Ghana: Mrs Trudy Segbefia, Special Education Coordinator in the Akuapem North Municipal Office, recently reiterated the need for special education needs teachers in mainstream schools to support children with Cerebral Palsy (CP).
She said: “We have special schools for all disability groups, but none for children with CP, we have schools for the blind, deaf and those with intellectual impairments.”
Mrs Segbefia was speaking at a CP parents’ support group meeting, in Accra.
Many of the parents of children with CP said that even though their children are intelligent, they are not able to send them to school because of the lack of support for them in mainstream educational facilities.
Mrs Segbefia said the best way to help educate children with CP is to open the space into mainstream schools while offering special education needs teachers to support them in class.
She explained that children with CP, especially those with severe impairment could hugely benefit from these measures.
She went on to call for adequate medical and educational assessments to see whether they would benefit more from a mainstream or a special school.
A Ghanaian parent of a child with CP resident in the United Kingdom shared some experiences online.
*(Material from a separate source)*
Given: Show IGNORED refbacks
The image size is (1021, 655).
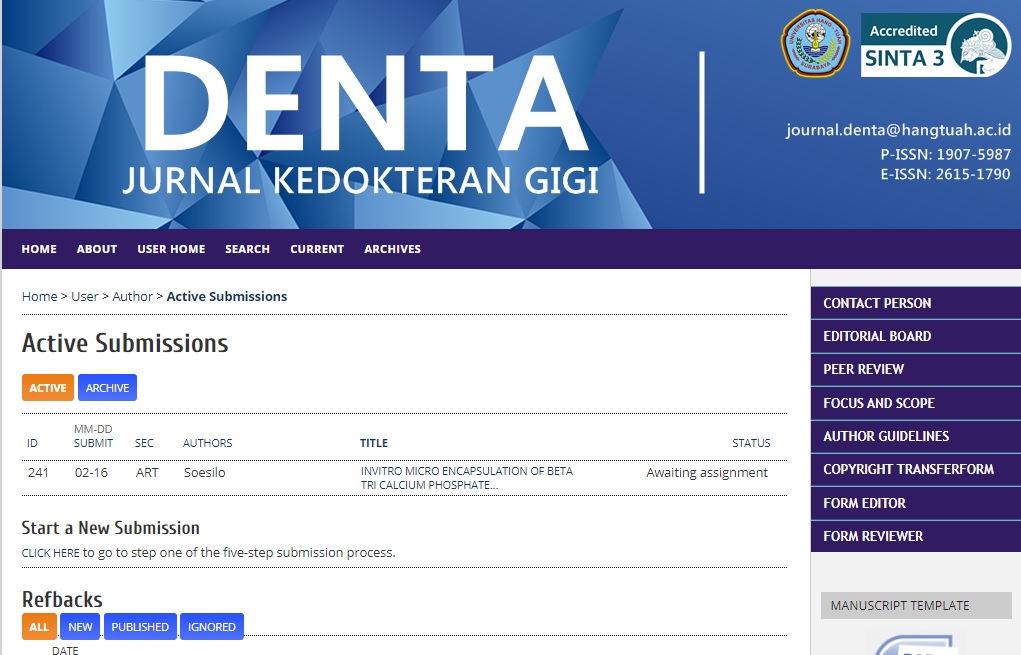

He explained how children in the UK normally start nursery at the age of three and how those with special needs have to go through mainstream school:
“In the UK it is only when your special needs child cannot cope with mainstream education that an assessment is made to know whether they qualify for a special needs school.”
He went to explain how special education in the UK is a more comfortable option for parents with special needs, since children in the special needs school get all the required services for free.